Eye in the Sky (2015)
Eye in the Sky (2015)
Helen Mirren as Colonel Katherine Powell

Eye in the Sky: The decision isn’t easy

Riley Riley

Big brother is watching, from a distance and he has very big teeth.

We’ve all heard and seen the devastating results of drone strikes, but the film Eye in the Sky (2015) takes us inside the action, leading right up to actual impact.

But it’s not as cut and dried as you might think, as command and the drone operators struggle to come to terms with the moral implications of what they are planning to do.

Directed by Gavin Hood and written by Guy Hibbert, the British thriller stars Helen Mirren, Aaron Paul, Alan Rickman and Barkhad Abdi.

It’s the last live-action film that Rickman made before his death in January, 2016 and is dedicated to his memory (although he did voice a character in the animated Alice Through the Looking Glass.

As the film gets underway, we find a young girl twirling a hula-hoop in the backyard of her home in Kenya.

In England a British Army Colonel, Katherine Powell (Helen Mirren), wakes up to find that an undercover British/Kenyan agent has been murdered by Al-Shabaab militants.

From Northwood Headquarters in Hertfordshire, Powell takes command of a mission to capture three of Al-Shabaab’s top leaders who are meeting in a safe house in Nairobi.

The mission brings together a multi-national team, linked by video hook-up, with air surveillance is provided by a USAF MQ-9 Reaper drone controlled from Creech Air Force Base in Nevada by Second Lieutenant Steve Watts (Aaron Paul).

Undercover Kenyan field agent Barkhad Abdi (Jama Farah) uses cool, hi-tech short-range bird and insect copter cameras to surveil the targets.

The mission is supervised by a COBRA meeting that includes British Lieutenant General Frank Benson (Alan Rickman), two Government ministers and a ministerial under-secretary.

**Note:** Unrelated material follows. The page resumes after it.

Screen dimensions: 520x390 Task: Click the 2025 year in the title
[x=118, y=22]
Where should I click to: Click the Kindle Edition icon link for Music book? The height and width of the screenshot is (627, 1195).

Abdi discovers the militants are arming two suicide bombers for what is thought to be an attack on a civilian target.

Powell decides the danger posed by the bombers changes the mission objective from “capture” to “kill” and requests Watts to prepare for a precision Hellfire missile attack on the building.

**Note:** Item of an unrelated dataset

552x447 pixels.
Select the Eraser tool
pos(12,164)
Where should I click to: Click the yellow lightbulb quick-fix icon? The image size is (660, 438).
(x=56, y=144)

But before she can get the go ahead she is bound to get a legal opinion from British Army legal counsel.

Frustrated, counsel advises her to seek approval from superiors.

With time running out the matter is referred to the UK Foreign Secretary (Iain Glen), who is in the middle of a trade mission to Singapore, who passes the decision on to the US Secretary of State.

Just as they are about to push the button that fires the deadly drone strike the young girl with the hula-hoop decides to set up a bread stall outside the building where the targets are located.

Imagine their dilemma . . .

The drone operator demands a review of the decision to fire, hoping to give the girl time to move.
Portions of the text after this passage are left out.